В начале первой советско-финской войны, «узнав, что министр Эркко... бросился в первые дни войны в Стокгольм, маршал заметил, что тому следовало бы пойти в лес и застрелиться». Через пять лет, чтобы всё лидеры страны, санкционировавшие войну 1941 года, будут по на-стоянию советско-английской Контрольной комиссии осуждены, то Маннергейм подпишет новый закон о виновниках войны, имеющий обратную силу.
Сам он не будет ни осуждён, ни заключён под стражу. До самоубийства дело тоже не дойдёт.
Тут есть ещё один замечательный биографический приём: Маннергейм был знатным антисемитом (что не помешало ему посетить молитву по павшим финляндским солдатам-евреям в синагоге Хельсинки). Вопрос как об этом рассказать. А рассказывается об этом так: «Маннергейм не был юдофилом. Напротив – когда-то, будучи офицером царской армии, близким к придворным кругам, он разделял предрассудки и предубеждения русского офицерства и аристократии». Это чудесный, просто изящный перевод стрелок.
Между тем, приведённые в книге частные письма показывают, что с начала своей карьеры вплоть до конца жизни этот антисемитизм был постоянным, и то и дело твердит о еврейско-большевистской опасности.

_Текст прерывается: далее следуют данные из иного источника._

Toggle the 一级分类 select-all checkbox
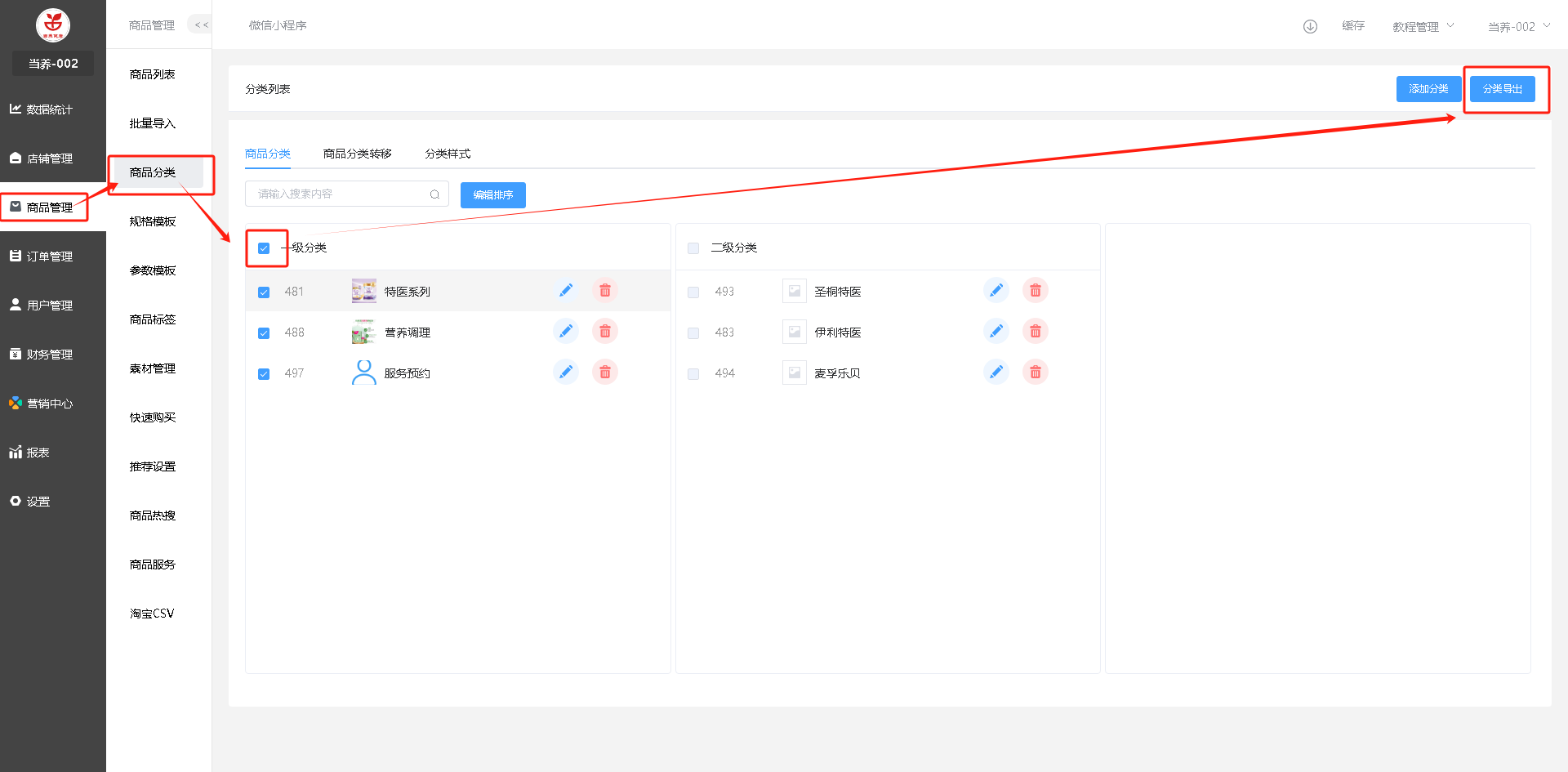Screen dimensions: 1568x772 (x=264, y=248)
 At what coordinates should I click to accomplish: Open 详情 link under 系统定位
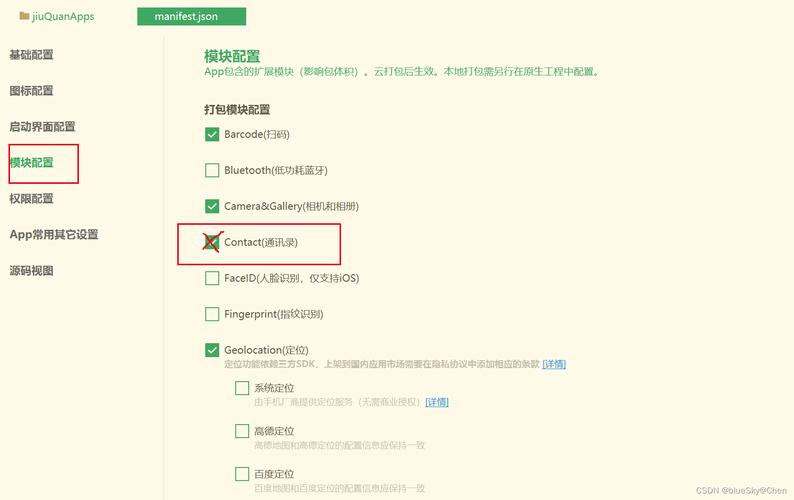click(437, 402)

Или вот чудесная методика рассказа, когда Маннергейм пишет о положении советских пленных и о том, что он ввёл для них такие пайки «которыми пользовалась часть нашего гражданского населения, занятая на самых тяжёлых работах», Иоффе его комментирует: «Насчёт максимальных пайков в начале войны маршал, скорее всего несколько преувеличивал» - причём дальше по тексту становится понятно, что пленные просто помирали с голода.
Что из всего этого следует? А вот что – Маннергейм стал символом Финляндии. Эта страна сохранила эту независимость вблизи сурового соседа, а сейчас – и подавно. Часть благородства и дальновидности Маннергейму приписана, а часть – была на на самом деле.

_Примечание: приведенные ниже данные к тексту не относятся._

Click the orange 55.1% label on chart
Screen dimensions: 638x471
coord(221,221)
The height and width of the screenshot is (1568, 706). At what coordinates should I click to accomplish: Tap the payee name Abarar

Но следует ещё и то, что через несколько поколений время, зажатое между годами 1941 – 1945, будет иметь другой вкус и цвет. Я, слава Богу, до этого не доживу.
Но уже сейчас исчезла не только чёрно-белая картина мира, но и сама чёткость изображения. Если раньше врагов рисовали выродками, то теперь линия на их очеловечивание такова, что иногда, вслед Чернышевскому, палку для того, чтобы исправить не оставляют прямой, а выгибают в другую сторону.